- Born: 1936
- Died: 8 February 2006 (aged 69–70) Pompano Beach, Florida, USA
- Burial place: Saudi Arabia
- Occupations: Petroleum engineer; Businessman;
- Relatives: Aida Fustuq (sister); Nassib Lahoud (brother-in-law);

= Mahmoud Fustuq =

Lebanese businessman (1936–2006)

Mahmoud Fustuq (1936 – 8 February 2006) was a Lebanese businessman who had various companies in Saudi Arabia. He was known for being brother-in-law of former Saudi Arabian ruler King Abdullah and for his involvement in the horse business.

==Biography==
Fustuq was born in Lebanon in 1936. His family is from Palestine. He was the eldest of nine siblings. He attended the University of Oklahoma in the late 1950s and received a degree in petroleum engineering. His sister, Aida, married King Abdullah. and another sister, Abla, was married to the Lebanese politician Nassib Lahoud.

==Thoroughbred horse racing==
Fustuq had varied businesses in Saudi Arabia. He acquired the Buckram Oak Farm near Lexington, Kentucky, in 1978 which he sold in 2005. He also owned other farms in Ocala, Florida, and Kentucky where his racehorses, included Star Gallant who won the Illinois Derby in 1982 and Silver Train, who won a Breeder's Cup race. His other prominent horses were Najran, Silver Hawk Siberian Summer and Green Forest.
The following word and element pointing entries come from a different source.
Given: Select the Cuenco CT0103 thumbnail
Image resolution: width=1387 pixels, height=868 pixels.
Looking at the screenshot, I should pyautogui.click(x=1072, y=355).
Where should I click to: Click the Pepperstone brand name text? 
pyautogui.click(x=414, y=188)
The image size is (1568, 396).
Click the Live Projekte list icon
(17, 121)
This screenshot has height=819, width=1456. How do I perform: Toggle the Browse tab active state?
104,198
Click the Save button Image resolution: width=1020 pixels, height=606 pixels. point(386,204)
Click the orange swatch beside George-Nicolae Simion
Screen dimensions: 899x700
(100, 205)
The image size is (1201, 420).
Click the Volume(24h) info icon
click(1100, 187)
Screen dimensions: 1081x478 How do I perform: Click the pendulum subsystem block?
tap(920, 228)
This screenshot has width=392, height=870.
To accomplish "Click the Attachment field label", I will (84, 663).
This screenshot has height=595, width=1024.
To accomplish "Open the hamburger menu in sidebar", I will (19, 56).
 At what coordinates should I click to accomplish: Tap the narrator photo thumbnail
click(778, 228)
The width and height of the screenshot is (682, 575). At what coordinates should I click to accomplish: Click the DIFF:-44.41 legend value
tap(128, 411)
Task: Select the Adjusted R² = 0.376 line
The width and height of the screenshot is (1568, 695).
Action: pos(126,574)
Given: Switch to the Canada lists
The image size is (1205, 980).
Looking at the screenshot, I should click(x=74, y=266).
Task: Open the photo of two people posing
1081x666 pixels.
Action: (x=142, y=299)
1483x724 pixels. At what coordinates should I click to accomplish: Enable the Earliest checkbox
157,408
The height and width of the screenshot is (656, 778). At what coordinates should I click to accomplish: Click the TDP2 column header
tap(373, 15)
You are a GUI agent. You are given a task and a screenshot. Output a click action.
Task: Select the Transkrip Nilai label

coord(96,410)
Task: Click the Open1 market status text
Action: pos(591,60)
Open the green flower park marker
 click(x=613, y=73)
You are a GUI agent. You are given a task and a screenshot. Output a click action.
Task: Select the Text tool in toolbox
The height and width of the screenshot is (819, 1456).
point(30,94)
He died in Pompano Beach, Florida, on 8 February 2006 in a traffic accident. He was buried in Saudi Arabia.

===Controversy===

In the 1970s Fustuq acquired a commission from British Leyland following the sale of a fleet of Land Rovers by the company to the Saudi Arabian National Guard headed by Prince Abdullah, later King Abdullah. The Guardian reported that after this transaction he bought the farms in the USA and a mansion near Chantilly, France.